▶ EXCERPTED RECORDS:
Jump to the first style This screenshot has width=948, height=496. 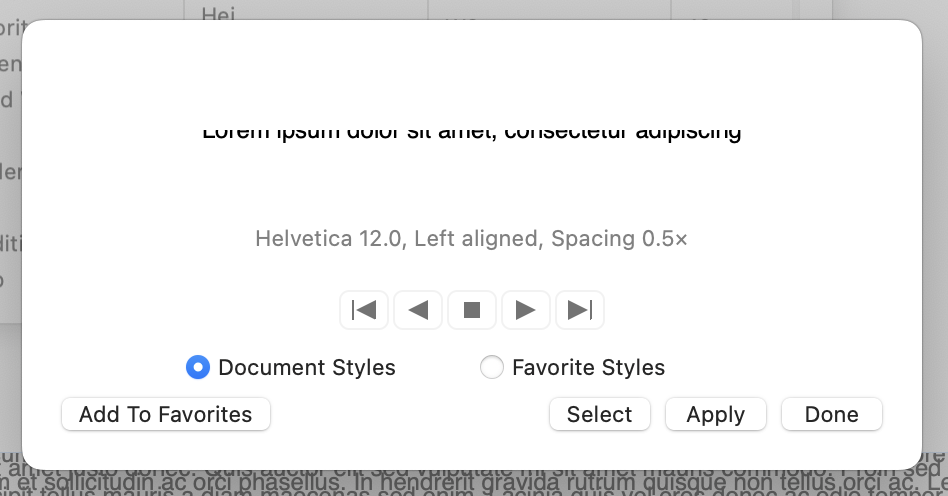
...
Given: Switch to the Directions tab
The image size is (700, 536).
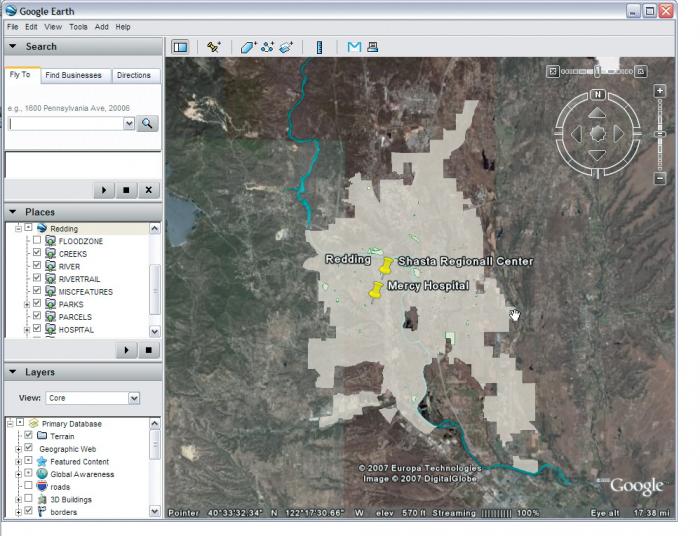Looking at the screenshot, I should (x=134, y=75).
--
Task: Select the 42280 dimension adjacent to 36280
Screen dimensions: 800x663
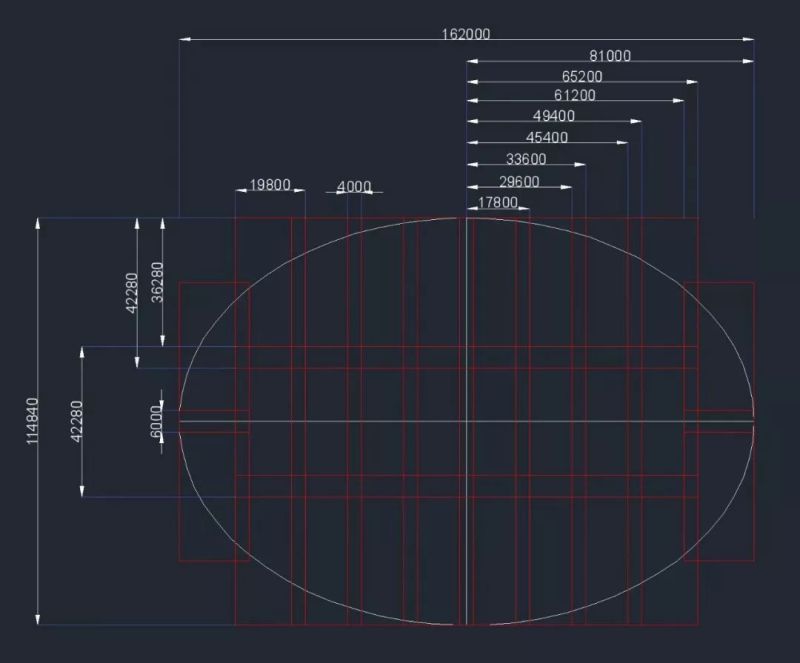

▶ WHAT YOU WILL DO: Working from the data above, extract solely the lines from the one containing "Task: Select the" through the one containing "Screen dimensions: 800x663", exactly as they appear, both included.

▶ ANSWER SPACE:
Task: Select the 42280 dimension adjacent to 36280
Screen dimensions: 800x663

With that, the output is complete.